I’m often trying to educate my helpers, telling them what Odysseus might have done in a certain situation, what Socrates or Galileo might have said. This one morning I was listening to them talk about the latest drama in the telenovela they watch religiously every day, until I had had enough: somebody’s wife was running out to hang the laundry in some skimpy outfit and it had the husband upset, the neighbors goggle-eyed, the wives mad and all the neighborhood boys dizzy. That’s when I interrupted their conversation and told them that my father, somebody they both knew and respected, always told me and my brother that there were three things people talked about: other people, things, and ideas. To talk about ideas was the best.

“Things, what kind of things” one of them asked. “Pickups, tires, belt buckles, trophy wives in skimpy outfits, things,” I said. They heard me and fell into silence. Two hours later they were at it again, chattering away like cuckoo birds on coco puffs and one of them happily said they were talking about an idea. I was pleased and surprised. Could it be they had learned something? “What idea?” I asked.

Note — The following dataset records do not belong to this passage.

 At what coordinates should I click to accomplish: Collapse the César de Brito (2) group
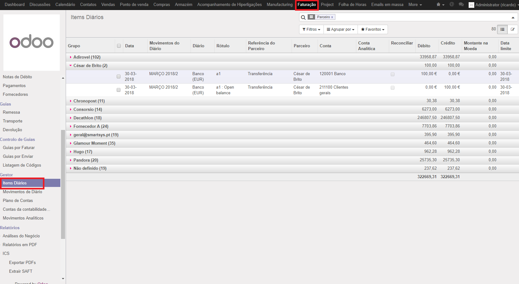[90, 65]
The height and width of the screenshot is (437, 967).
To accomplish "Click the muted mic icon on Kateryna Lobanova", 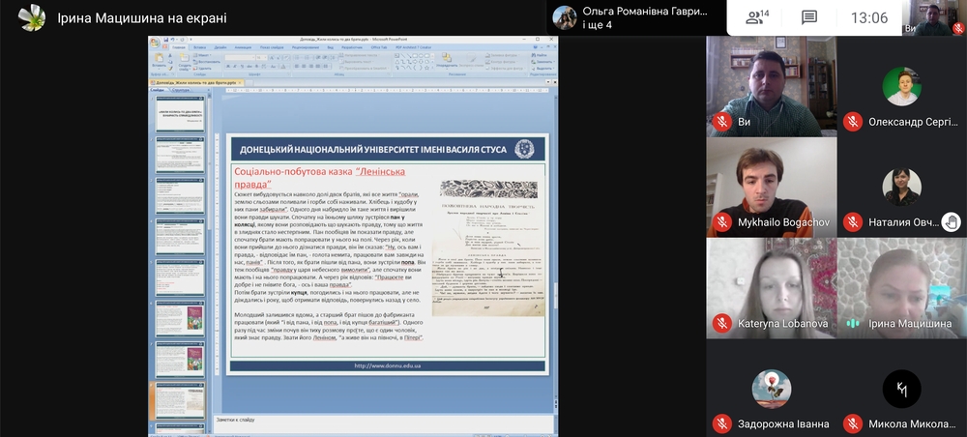I will pyautogui.click(x=721, y=323).
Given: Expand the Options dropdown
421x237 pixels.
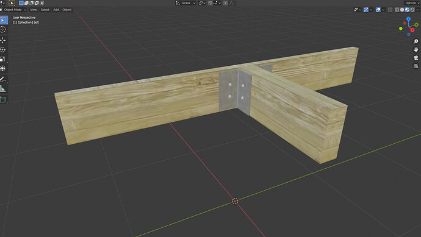Looking at the screenshot, I should pyautogui.click(x=412, y=3).
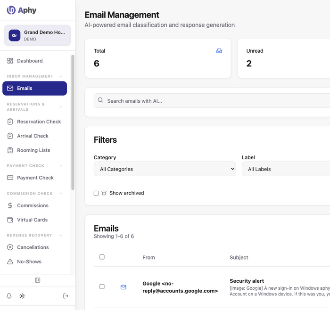
Task: Click the notifications bell icon
Action: (x=9, y=296)
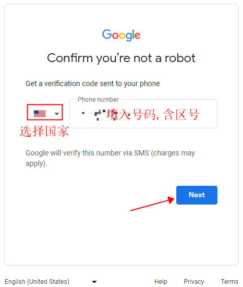Viewport: 243px width, 287px height.
Task: Open the Help link
Action: point(161,281)
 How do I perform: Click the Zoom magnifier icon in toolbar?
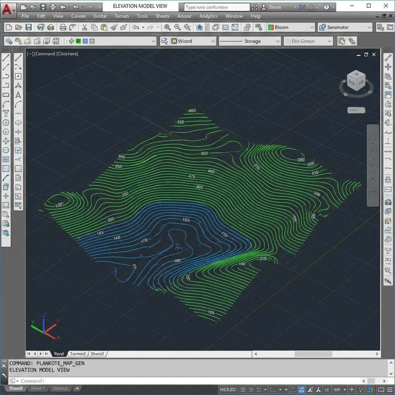(167, 27)
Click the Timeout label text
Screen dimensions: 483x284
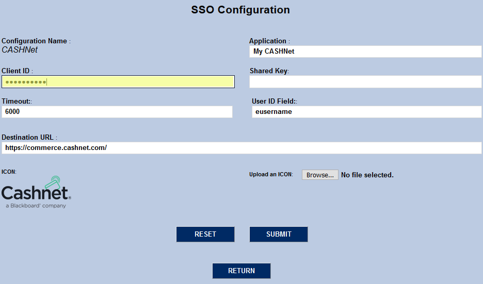(x=16, y=101)
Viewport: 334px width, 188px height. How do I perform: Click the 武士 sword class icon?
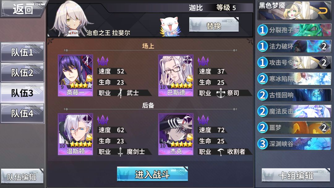(x=120, y=93)
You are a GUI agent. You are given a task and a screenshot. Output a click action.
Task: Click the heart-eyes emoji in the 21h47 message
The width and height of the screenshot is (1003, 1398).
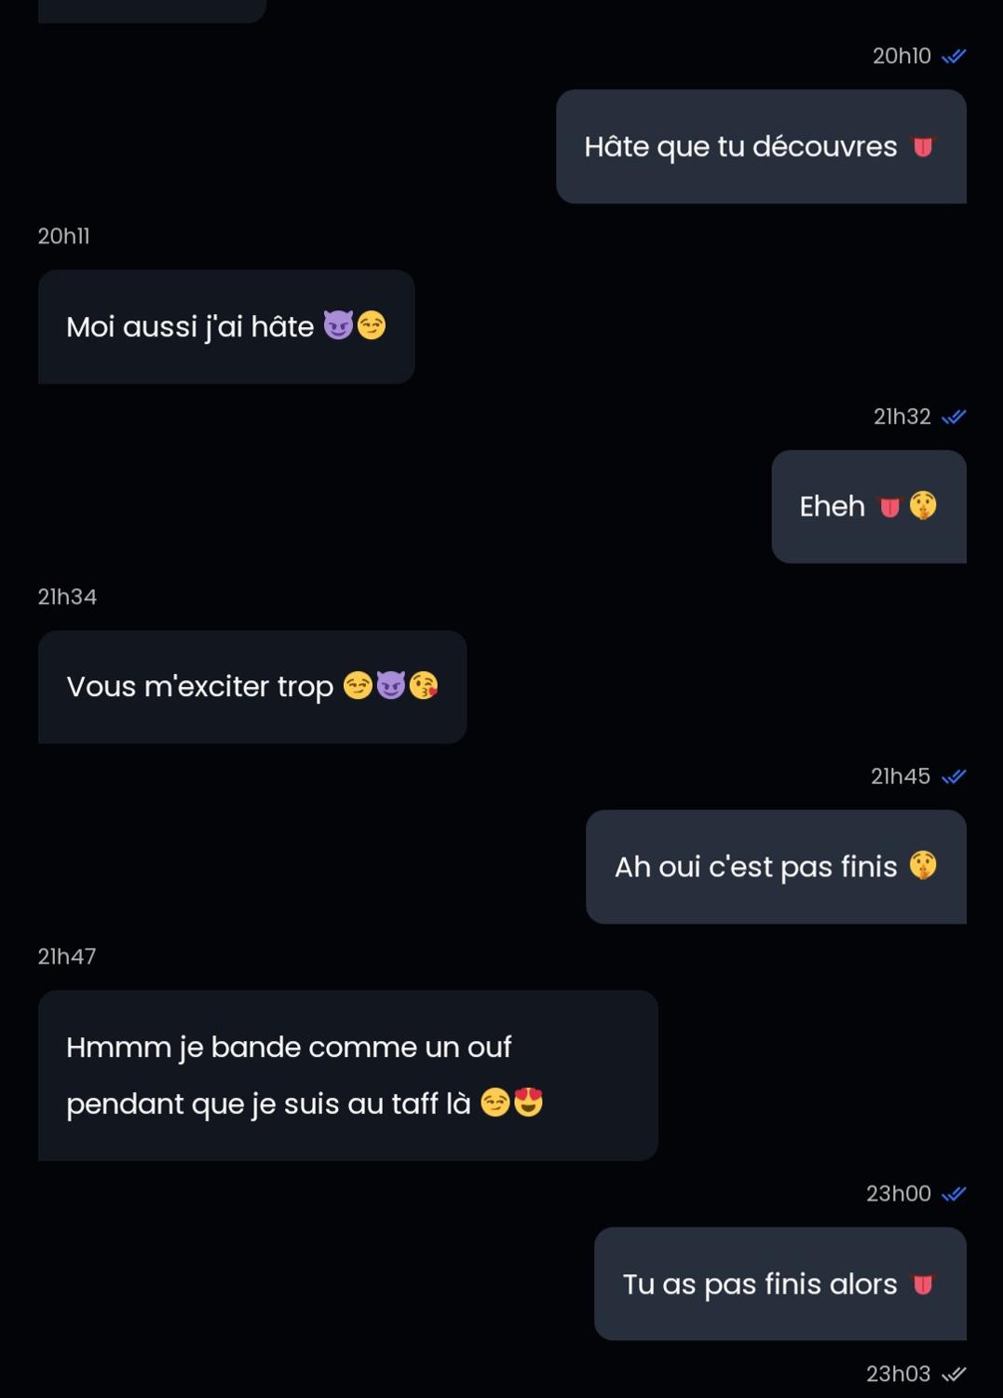tap(528, 1103)
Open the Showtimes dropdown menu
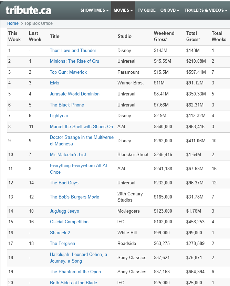 [95, 10]
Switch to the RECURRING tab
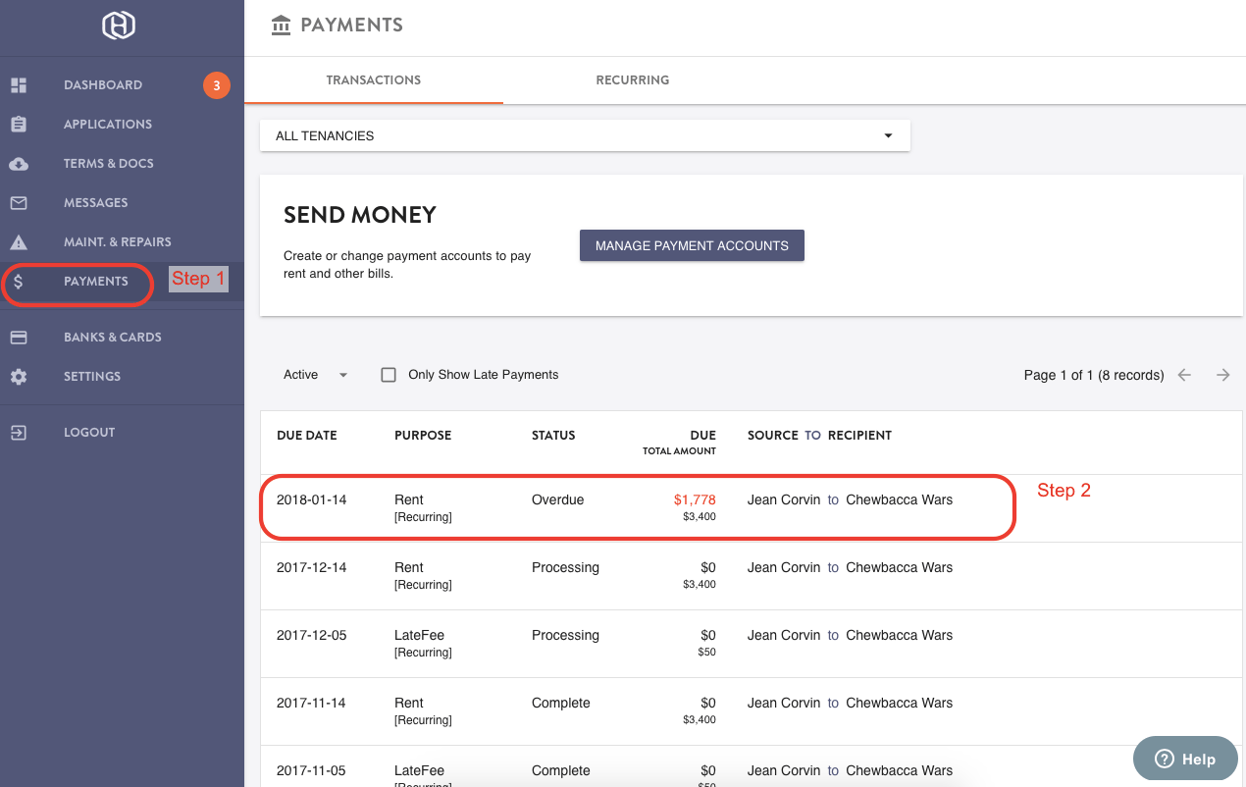Viewport: 1246px width, 787px height. tap(632, 79)
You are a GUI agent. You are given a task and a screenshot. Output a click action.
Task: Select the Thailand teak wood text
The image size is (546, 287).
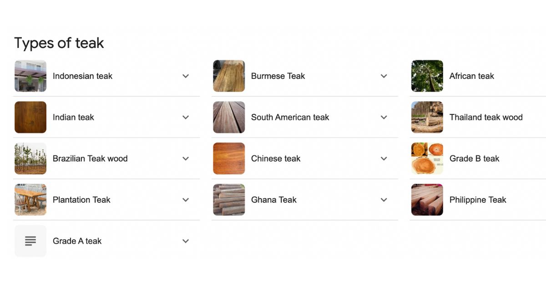[485, 117]
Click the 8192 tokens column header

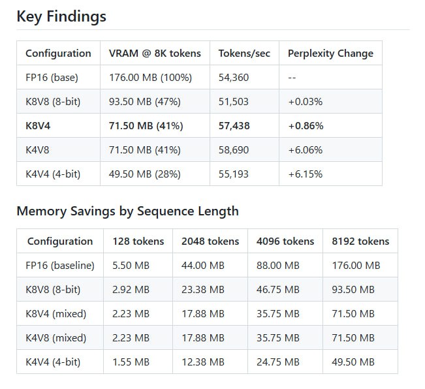[360, 241]
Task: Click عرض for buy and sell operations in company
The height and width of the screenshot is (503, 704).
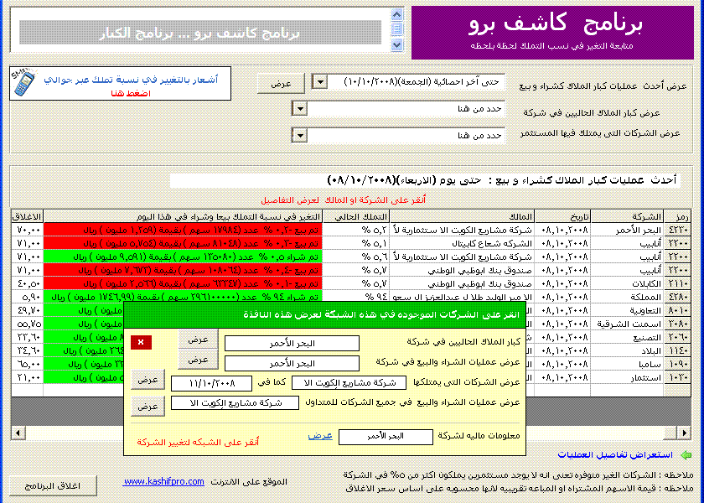Action: pos(198,360)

“The idea of going to lunch,” they said, grinning to beat all. Ok, I asked for it and didn’t mind it. I took a deep breath, gave them twenty bucks and off they went. Twenty minutes later they were back and puzzled.

“What’s the matter?” I asked. “We ordered chicken and mashed potatoes and also got corn,” I was told. “Lots of corn. Why would they do that?” I asked them to repeat what they had ordered and had to shake my head. Fifty combined years in this county and these two goofballs can’t order lunch. Don’t get me wrong, they have worked for me for years, we are good friends, but something is wrong with the culture when people don’t learn the language of the country they live in.

Chinese learn English in record time, Nigerians learn English, and so do Germans. Why not Latinos?

I am presently helping another Mexican friend with his insurance claim for the water damage he suffered during the freeze a few months ago. He can’t speak or read English, and he’s been around since 1988. 

I explained to my two helpers what they had done wrong. “You turkeys ordered chicken “con” mashed potatoes.” I said. “Con is a Spanish word that sounds like corn . . . what you got. The word to use is “with”. Chicken with mashed potatoes. No hotel in Europe will consider a concierge that can’t speak four or five languages,” I explained. “In some places four languages is barely enough. You guys are lucky you only need to learn one.”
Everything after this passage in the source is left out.